3.4.2. QTAIM analysis. Since interactions between Al₂@C₂₄ and Al₂@Mg₁₂O₁₂ SCQDs with GlyGlyGly tripeptide encompass several forms of both intermolecular and intramolecular interactions, therefore the QTAIM theory, as a powerful method, based on Bader's topological assumption,⁶⁴ is employed to investigate both the strength and nature of those interactions. Since, the QTAIM theory is employed, some topological parameters, such as the electron density ρ(r), the Laplacian of the electron density ∇²ρ(r), the electron energy density H(r), which involves the potential V(r), and the electron kinetic G(r) energy density, are calculated at BCPs. Table 3 lists the values of these parameters. As can observed from this table, the higher the values of ρ(r), the sharper the covalent character of the intermolecular forces is manifested. The highest values of the electron density are calculated to be 0.3 and 0.07 that belong to the HH₃ and the HT₃ configurations of Al₂@Mg₁₂O₁₂ and Al₂@C₂₄ complexes respectively.
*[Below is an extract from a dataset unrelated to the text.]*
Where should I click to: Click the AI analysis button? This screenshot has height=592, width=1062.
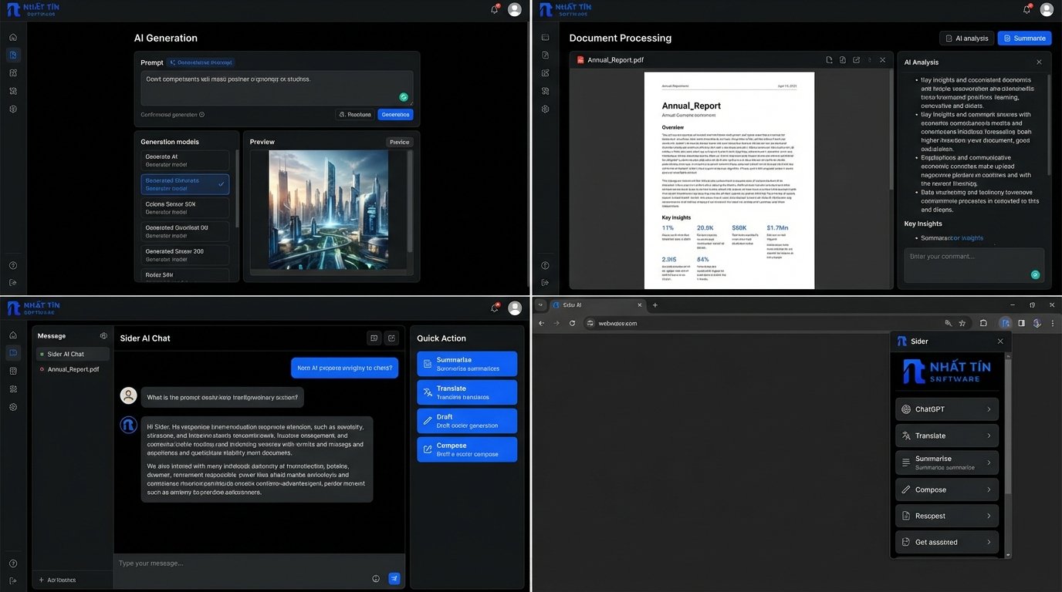click(x=966, y=38)
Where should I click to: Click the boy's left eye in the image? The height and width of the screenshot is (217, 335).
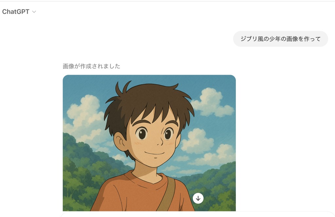click(x=168, y=134)
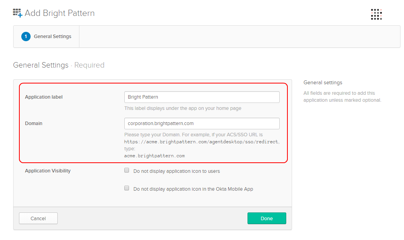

Table 3 Results of electronic structure and topological analyses for optimized structures of both Al₂@C₂₄ and Al₂@Mg₁₂O₁₂ SCQDs with GlyGlyGly tripeptide

Complex	Configurations	BCPs	ρ(r)	∇^2ρ(r)	V(r)	G(r)	H(r)		Ellipticity		ELF	LOL	sign λ2 × ρ(r)
Al2@Mg12O12-GlyGlyGly	HH3	Mg–O⋯H⋯N	0.311	−1.737	−0.510	0.075	−0.585	7.75	0.001	1.09	0.97	0.84	−0.31
		O–Mg⋯O	0.045	0.369	0.015	0.077	−0.063	0.81	0.020	0.14	0.04	0.18	−0.05
		Al–O⋯H–O	0.331	−1.956	−0.561	0.072	−0.632	8.83	0.005	1.14	0.98	0.86	−0.33
	HT2	Mg–O⋯H	0.022	0.061	−0.001	0.016	−0.018	1.07	0.039	0.22	0.09	0.23	−0.02
	HH4	O⋯H⋯N	0.027	0.077	0.043	0.021	0.022	1.064	0.020	0.225	0.098	0.248	−0.03
	HH1	O–Al⋯H	0.005	0.008	0.000	0.002	−0.002	0.910	0.428	0.193	0.115	0.217	0.00
		O⋯H–N	0.025	0.072	−0.001	0.019	−0.021	1.068	0.032	0.225	0.093	0.243	−0.03
		Mg–O⋯C	0.045	0.348	0.013	0.074	−0.061	0.822	0.020	0.143	0.046	0.180	−0.04
		O⋯H–O	0.325	−1.888	−0.544	0.072	−0.616	8.538	0.002	1.131	0.974	0.860	−0.33
Al2@C24-GlyGlyGly	HT3	C–C⋯H	0.012	0.035	0.001	0.008	−0.007	0.85	0.329	0.19	0.05	0.18	−0.01
		C–Al⋯O	0.074	0.596	0.011	0.139	−0.128	0.92	0.028	0.15	0.07	0.21	−0.07
	HT4	C–C⋯N	0.008	0.022	0.001	0.005	−0.004	0.79	1.146	0.20	0.04	0.17	−0.01
		C–C⋯O	0.073	0.583	0.011	0.135	−0.124	0.92	0.013	0.15	0.07	0.21	−0.07
	HH4	C–Al⋯N	0.064	0.352	−0.002	0.090	−0.092	1.02	0.013	0.18	0.10	0.25	−0.06
		C–C⋯N	0.006	0.016	0.000	0.004	−0.003	0.92	0.839	0.10	0.02	0.13	−0.01
		C–C⋯H	0.015	0.041	0.001	0.010	−0.009	0.94	0.091	0.21	0.07	0.21	−0.01
		Al–C⋯H	0.011	0.031	0.001	0.007	−0.006	0.88	0.810	0.19	0.05	0.19	−0.01
	HT1	C–C⋯N	0.008	0.023	0.001	0.005	−0.005	0.88	0.253	0.15	0.03	0.16	−0.01
		Al–C⋯H	0.004	0.013	0.001	0.003	−0.002	0.72	0.651	0.14	0.02	0.11	−0.004
		Al–C⋯O	0.006	0.018	0.001	0.004	−0.003	0.85	0.550	0.14	0.02	0.13	−0.01

---

We should mention that the combination of the signs of the electron energy density and the Laplacian of the electron density is imperative for determination of the nature of the intermolecular interaction. According to Rozas et al.,⁷⁰ the positive sign of H(r) alone represents the shared interactions, while the negative sign exhibits the closed-shell interactions. Likewise, the negative values of H(r) and ∇²ρ(r) are strong manifestations of the covalent nature of interactions, whereas the positive values of H(r) and ∇²ρ(r) determine the weak electrostatic nature of interactions. However, if H(r) has a negative sign and ∇²ρ(r) has a positive sign, the dominant form of interaction is partially covalent in nature. For instance, from Table 3 it can be seen that between Al₂@C₂₄ and Al₂@Mg₁₂O₁₂ SCQDs with tripeptide, only Al₂@Mg₁₂O₁₂-GlyGlyGly complexes that include the HH₃ and the HH₁ have negative values for both H(r) and ∇²ρ(r) topological parameters. Hence, we can attribute this to the sharing-interactions, such as the covalent bonding, which plays a significant role in the stability of the molecular systems.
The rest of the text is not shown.